===== DATA SHOWN =====

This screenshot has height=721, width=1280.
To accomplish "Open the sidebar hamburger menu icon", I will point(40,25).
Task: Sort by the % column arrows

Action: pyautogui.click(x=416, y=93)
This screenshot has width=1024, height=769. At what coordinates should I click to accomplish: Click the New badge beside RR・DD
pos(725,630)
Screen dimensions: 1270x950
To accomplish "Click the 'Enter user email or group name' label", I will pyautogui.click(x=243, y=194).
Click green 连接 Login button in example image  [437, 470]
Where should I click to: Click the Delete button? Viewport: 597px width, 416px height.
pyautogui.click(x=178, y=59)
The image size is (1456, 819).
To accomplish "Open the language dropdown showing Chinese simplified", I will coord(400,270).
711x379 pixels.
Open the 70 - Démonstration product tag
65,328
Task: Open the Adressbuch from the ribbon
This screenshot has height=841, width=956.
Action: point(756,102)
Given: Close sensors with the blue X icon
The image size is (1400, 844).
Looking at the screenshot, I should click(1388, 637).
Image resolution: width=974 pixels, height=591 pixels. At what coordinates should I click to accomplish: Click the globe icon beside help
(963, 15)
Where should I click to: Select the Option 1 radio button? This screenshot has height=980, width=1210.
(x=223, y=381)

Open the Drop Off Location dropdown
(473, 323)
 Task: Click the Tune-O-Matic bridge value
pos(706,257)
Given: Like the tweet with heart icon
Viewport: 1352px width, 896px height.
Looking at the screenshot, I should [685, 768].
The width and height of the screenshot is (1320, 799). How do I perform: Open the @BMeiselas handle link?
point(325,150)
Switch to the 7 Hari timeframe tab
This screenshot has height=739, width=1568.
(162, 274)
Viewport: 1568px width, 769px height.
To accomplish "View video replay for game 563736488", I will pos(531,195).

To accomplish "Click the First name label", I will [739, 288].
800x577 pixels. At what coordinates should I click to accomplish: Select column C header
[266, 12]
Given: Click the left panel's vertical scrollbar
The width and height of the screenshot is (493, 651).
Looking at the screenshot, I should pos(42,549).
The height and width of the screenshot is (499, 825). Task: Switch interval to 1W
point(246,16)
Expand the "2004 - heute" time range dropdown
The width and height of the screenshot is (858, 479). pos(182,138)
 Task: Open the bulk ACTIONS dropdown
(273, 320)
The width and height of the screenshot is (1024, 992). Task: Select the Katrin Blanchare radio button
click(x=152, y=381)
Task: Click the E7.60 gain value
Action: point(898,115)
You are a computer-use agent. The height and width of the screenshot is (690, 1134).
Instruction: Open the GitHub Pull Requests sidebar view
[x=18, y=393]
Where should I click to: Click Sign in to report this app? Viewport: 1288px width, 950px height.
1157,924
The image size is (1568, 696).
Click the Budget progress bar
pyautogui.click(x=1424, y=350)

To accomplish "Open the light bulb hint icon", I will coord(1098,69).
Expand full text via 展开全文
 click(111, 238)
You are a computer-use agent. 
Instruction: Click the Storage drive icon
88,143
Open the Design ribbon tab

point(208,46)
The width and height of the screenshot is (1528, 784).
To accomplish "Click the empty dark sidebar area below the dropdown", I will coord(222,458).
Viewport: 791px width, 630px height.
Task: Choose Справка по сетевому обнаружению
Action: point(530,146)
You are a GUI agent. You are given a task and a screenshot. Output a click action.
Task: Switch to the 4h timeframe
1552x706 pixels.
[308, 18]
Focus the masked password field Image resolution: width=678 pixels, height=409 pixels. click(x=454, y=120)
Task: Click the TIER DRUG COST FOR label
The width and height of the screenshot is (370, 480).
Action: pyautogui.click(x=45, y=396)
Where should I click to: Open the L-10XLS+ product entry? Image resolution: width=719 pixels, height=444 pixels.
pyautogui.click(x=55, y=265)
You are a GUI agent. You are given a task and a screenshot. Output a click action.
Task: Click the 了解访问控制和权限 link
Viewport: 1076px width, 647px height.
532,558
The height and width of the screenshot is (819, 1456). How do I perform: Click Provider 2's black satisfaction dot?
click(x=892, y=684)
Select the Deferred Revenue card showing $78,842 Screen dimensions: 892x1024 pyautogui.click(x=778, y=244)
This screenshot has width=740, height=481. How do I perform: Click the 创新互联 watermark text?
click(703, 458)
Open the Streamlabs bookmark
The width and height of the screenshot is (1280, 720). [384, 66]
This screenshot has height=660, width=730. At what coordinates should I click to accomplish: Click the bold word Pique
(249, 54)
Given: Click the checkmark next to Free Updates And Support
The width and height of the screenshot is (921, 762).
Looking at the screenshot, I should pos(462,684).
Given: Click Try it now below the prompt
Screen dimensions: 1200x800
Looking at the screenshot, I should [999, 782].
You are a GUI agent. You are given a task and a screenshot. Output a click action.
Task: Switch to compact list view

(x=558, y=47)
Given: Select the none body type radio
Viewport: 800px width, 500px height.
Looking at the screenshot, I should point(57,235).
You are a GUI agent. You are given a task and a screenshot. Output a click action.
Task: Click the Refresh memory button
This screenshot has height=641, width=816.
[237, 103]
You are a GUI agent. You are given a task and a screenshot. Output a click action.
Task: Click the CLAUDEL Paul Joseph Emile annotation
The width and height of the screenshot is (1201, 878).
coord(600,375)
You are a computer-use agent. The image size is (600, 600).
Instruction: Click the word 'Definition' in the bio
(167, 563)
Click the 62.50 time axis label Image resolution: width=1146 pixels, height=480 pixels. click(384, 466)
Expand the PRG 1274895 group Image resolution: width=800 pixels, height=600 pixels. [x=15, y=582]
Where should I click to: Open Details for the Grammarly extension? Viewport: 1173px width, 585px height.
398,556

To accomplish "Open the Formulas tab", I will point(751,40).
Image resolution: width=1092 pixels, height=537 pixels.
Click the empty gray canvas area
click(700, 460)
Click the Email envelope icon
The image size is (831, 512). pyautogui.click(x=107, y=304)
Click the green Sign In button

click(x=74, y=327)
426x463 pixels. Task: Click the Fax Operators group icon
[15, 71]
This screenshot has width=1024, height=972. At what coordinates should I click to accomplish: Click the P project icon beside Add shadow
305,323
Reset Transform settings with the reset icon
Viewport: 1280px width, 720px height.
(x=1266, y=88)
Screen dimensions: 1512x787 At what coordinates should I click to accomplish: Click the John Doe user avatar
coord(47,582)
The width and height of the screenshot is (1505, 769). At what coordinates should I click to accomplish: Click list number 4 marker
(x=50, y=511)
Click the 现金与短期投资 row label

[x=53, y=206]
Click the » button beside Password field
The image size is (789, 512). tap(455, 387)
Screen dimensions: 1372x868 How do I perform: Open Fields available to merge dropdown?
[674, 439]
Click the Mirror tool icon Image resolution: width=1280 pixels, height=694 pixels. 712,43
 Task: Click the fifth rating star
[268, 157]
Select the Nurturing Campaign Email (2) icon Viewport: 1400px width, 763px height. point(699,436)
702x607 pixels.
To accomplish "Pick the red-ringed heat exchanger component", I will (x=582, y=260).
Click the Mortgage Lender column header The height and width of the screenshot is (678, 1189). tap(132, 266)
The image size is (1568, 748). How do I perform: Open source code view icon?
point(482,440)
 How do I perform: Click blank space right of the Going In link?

=====

I need each line of the entries that holds the string "name" located and copied.

To accomplish "Click the 'Enter user email or group name' label", I will pyautogui.click(x=243, y=194).
To accomplish "Click the First name label", I will [739, 288].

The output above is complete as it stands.